* TEXTO DE LECTURA *
= = =

No quiero que el reconocimiento nuble el lado definitivamente débil del film, la historia. Para Cuarón seguramente es un reconocimiento necesario, traer al presente del film a una Cleo, que bien pudo haber sido la que le dijo: “estoy muerta”. La historia es un lugar común: sirvienta indígena embarazada trabaja en casa de señora de clase media alta que se separa de su marido, la sirvienta es reconocida por los niños como alguien de la familia. El niño nace muerto y la sirvienta se pierde en su tragedia. Estalla la revuelta y la sirvienta revienta fuente. La misma historia, sin ninguna variación, contada por otro director, cualquiera de los cientos de mexicanos que hay, habría tenido otro destino. La marca es la marca. Cuarón ya es como Bulova.

La misma historia la ha contado el cine mexicano muchas veces, desde la mexicanada al hígado, el culebrón corrompido, hasta el neorrealismo mexicano. Lo particular es que con una “historia común”, conocida, sin una elaboración particular de los personajes, sin mayor tensión argumental, se pueda  hacer un buen film.

Quiera dios, que el talento en la dirección y la tecnología no vayan a sustituir las buenas historias en el cine. O peor, que los buenos films, ya no llegaran a necesitar buenas historias.

= = =

* MATERIAL *
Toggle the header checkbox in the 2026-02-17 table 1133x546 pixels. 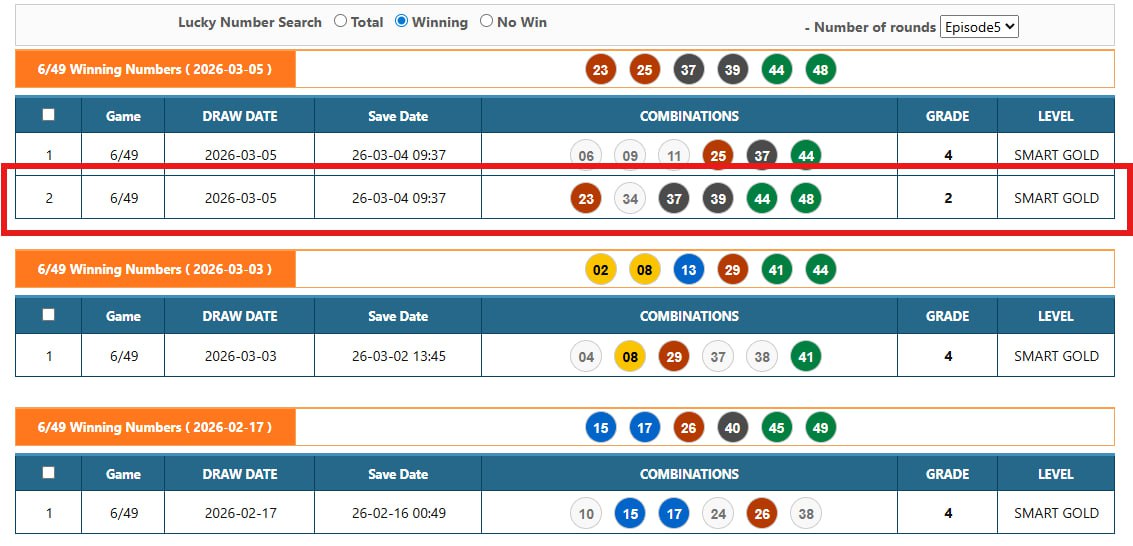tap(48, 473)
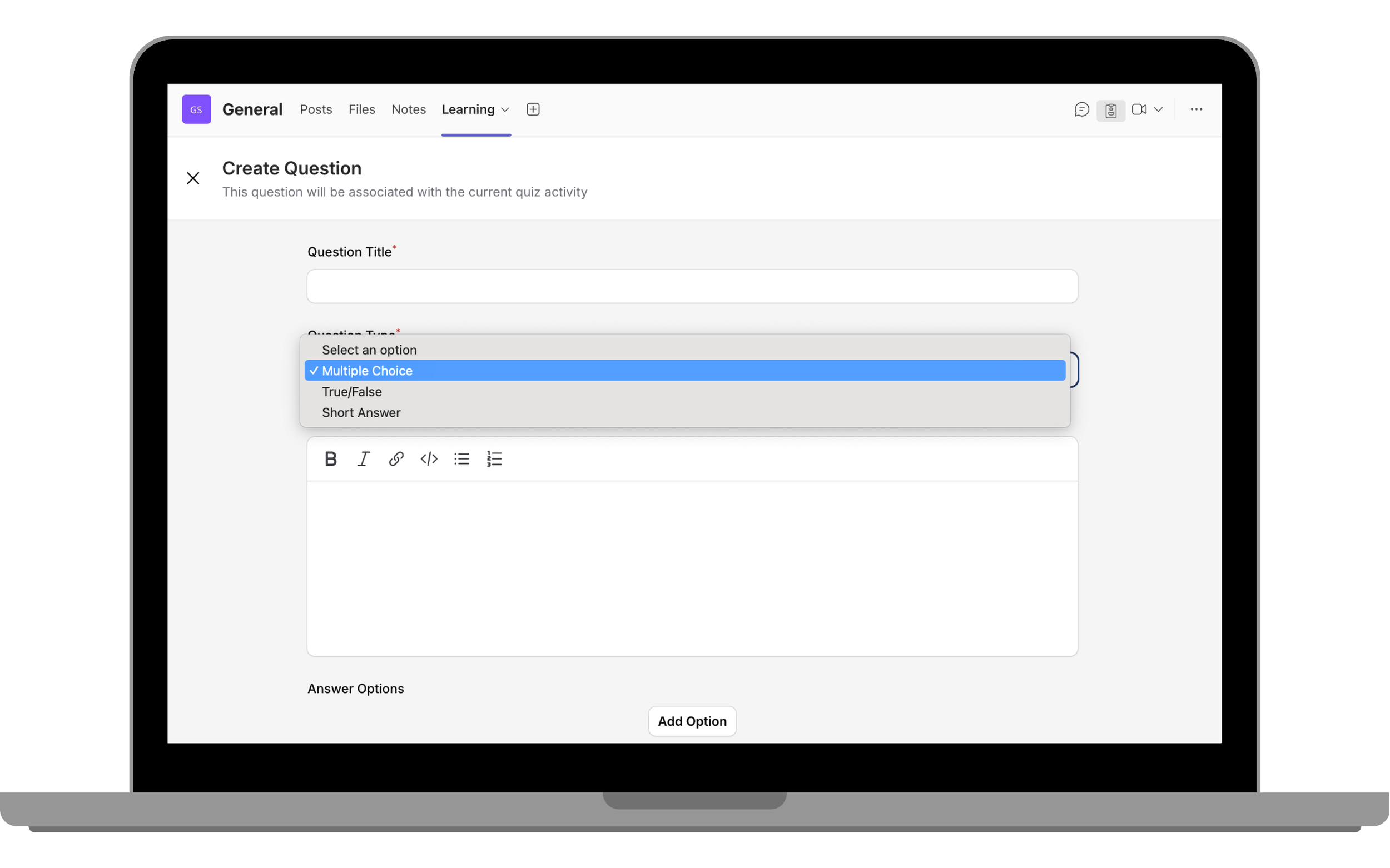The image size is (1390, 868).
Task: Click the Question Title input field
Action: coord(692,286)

= = =

* ENUNCIADO *
Reescriba el pasaje del texto de lectura que se inicia con “Quiera dios, que” y concluye con “necesitar buenas historias.”, poniendo “oficio” en lugar de “talento”. Sírvase basarse exclusivamente en el texto de lectura.

* RESPUESTA *
Quiera dios, que el oficio en la dirección y la tecnología no vayan a sustituir las buenas historias en el cine. O peor, que los buenos films, ya no llegaran a necesitar buenas historias.